Am besten ist es wohl echt, sich einfach mit Leuten aus dem Forum zum fahren zu verabreden.
Übers Wochenende wäre ich eventuell bei einer Stadtwaldrunde dabei, kenne mich da aber nicht aus. Dafür könnte ich Euch mal den Vilbeler Wald zeigen (generell Frankfurt in Richtung Osten).


----------



## bikebecker (24. Mai 2007)

Hallo

Bei mir ist noch nicht sicher ob ich am Wochenende in FFM bin,
kann aber für morgen Fr. ab 15,30  oder 16,30  ein Tour anbieten.
Aus welchen Stadtteilen komt ihr, Treffpunkt?

Gruß bikebecker


----------



## arkonis (24. Mai 2007)

grecco86 schrieb:


> klar! bin informatik-student  das sollte schon gehen
> cool! haste mal n paar links oder so? das waere nett!

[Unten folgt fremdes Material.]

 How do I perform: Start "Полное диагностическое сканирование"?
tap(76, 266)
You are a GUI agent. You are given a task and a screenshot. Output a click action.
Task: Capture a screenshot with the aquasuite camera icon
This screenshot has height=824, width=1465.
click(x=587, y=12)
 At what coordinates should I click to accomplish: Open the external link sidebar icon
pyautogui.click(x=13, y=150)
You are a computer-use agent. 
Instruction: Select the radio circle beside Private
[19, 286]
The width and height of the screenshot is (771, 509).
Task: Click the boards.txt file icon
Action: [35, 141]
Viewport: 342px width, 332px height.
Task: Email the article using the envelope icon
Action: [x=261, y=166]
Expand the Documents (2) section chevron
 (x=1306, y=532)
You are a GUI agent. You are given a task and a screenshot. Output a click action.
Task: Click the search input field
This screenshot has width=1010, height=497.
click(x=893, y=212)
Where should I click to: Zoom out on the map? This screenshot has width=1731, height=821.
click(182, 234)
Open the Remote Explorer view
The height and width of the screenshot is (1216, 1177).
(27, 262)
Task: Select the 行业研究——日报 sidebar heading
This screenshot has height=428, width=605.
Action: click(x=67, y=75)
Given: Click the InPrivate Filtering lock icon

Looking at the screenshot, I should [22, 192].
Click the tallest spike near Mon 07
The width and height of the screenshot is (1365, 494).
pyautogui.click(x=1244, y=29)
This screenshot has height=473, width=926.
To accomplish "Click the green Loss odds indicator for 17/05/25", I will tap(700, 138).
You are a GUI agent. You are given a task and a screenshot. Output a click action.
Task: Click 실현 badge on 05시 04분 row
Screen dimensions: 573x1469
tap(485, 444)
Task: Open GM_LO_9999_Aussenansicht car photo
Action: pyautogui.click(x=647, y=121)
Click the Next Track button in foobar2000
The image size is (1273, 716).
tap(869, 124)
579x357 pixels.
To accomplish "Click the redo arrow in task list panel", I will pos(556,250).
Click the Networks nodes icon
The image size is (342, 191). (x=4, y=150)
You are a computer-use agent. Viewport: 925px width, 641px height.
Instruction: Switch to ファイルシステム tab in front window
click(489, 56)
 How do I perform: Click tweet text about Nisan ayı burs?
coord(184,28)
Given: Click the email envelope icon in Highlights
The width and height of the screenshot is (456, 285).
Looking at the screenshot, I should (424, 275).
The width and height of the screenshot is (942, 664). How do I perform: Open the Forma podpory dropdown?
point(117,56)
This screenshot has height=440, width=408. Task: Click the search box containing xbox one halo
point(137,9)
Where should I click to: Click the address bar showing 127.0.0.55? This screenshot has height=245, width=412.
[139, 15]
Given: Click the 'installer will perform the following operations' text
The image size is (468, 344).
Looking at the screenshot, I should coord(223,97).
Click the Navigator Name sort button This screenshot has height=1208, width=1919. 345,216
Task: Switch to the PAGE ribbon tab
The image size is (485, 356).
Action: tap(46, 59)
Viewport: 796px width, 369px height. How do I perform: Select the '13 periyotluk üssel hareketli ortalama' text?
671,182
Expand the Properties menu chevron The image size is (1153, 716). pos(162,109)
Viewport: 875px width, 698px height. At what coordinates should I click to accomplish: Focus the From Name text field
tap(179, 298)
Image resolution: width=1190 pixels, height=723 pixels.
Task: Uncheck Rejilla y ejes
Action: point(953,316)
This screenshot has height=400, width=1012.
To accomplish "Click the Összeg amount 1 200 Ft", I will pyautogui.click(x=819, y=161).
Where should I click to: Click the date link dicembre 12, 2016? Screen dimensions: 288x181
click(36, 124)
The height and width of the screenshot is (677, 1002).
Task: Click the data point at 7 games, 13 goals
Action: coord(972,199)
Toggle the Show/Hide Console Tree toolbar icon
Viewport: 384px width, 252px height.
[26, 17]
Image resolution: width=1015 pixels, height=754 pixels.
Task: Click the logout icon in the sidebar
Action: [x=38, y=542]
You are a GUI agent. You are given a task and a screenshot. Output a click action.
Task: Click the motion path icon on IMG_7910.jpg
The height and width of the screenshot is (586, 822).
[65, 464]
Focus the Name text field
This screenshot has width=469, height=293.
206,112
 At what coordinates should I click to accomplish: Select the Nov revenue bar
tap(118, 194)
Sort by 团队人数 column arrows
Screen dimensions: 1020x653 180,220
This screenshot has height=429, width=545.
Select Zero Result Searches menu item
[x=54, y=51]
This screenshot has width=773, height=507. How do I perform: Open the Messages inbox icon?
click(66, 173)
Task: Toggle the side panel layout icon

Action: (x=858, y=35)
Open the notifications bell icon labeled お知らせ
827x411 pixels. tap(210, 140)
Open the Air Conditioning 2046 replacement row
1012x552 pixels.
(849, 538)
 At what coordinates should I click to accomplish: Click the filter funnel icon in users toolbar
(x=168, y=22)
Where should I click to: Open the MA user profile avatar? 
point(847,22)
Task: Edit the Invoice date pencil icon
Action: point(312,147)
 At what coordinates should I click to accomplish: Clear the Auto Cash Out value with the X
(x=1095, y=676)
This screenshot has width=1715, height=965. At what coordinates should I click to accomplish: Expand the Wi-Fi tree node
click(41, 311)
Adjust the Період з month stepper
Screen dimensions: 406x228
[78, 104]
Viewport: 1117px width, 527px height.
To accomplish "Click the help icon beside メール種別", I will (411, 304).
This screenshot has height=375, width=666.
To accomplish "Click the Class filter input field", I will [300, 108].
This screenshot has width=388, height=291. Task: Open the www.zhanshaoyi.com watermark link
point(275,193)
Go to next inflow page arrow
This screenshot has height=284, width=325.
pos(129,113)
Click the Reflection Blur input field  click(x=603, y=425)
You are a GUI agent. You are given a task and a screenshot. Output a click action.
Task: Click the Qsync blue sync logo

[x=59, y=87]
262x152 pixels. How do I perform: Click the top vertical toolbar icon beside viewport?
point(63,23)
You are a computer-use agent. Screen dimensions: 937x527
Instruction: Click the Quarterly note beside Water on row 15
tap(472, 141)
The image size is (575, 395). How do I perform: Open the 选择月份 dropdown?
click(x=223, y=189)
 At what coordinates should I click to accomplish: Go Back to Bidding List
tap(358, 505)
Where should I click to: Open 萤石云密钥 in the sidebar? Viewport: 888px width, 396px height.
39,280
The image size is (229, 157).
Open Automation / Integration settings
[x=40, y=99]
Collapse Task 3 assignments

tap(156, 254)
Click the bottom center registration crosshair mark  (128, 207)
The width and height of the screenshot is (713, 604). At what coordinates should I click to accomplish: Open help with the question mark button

wie gesagt Magicmap kaufen oder mal mitbringen lassen oder so. Wenn du einen Farbdrucker hast sicher keine schlechte wahl.


----------



## MTB-News.de




----------



## grecco86 (24. Mai 2007)

@dr. faust
coole sache (www.mtb-rhein-main.de)
also ich glaube mit einer karte in papierform kann man nicht wirklich viel falsch machen! vorallem kostet ja son ding net wirklich viel! und kann man ueberall mitnehmen so...

ich glaube das gesamtpaket rundet dann alles ab! wenn man n bisi hier rumfragt im forum, internet (eventuell diese software da) und papierkarte...findet man schon gute strecken im raum ffm und umgebung und natuerlich auch anderswo 

ja es muessen ja net nur quickies sein...ich bin ja erst blutiger anfaenger was touren etc. betrifft...also bin ich dankbar ueber jede hilfe diesbezueglich 

@bikebecker!
ich weiss immer noch net wann ich genau arbeiten muss  vielleicht morgen vielleicht auch net...wenn ja faellts aus mit dem biken morgen...
sobald ichs weiss, sage ich bescheid hier im thread!
ich selbst wohne in frankfurt - praunheim...n kollege mit dem ich immer biken gehe wohnt in bad soden, aber ist ohne probleme in so 45min. mit dem bike in roedelheim!
treffpunkt waere vielleicht stadt ganz gut...das kennt jeder oder? von da aus am mainufer richtung schwanheim und dann in den stadtwald...oder mache ich da was falsch?

@arkonis
kaufen? nene so wichtig ist das mir jez auch net, auch wenn das mit farbdrucker kein problem ist (auf arbeit farblaser )
danke trotzdem!

kenn mich selbst net im stadtwald aus...bin wie gesagt noch n newby 

danke erstmal an alle fuer die coolen tipps!


----------



## osterwolf (24. Mai 2007)

kann freitag leider auch nicht.
entweder am langen wochenende oder mal wann anders.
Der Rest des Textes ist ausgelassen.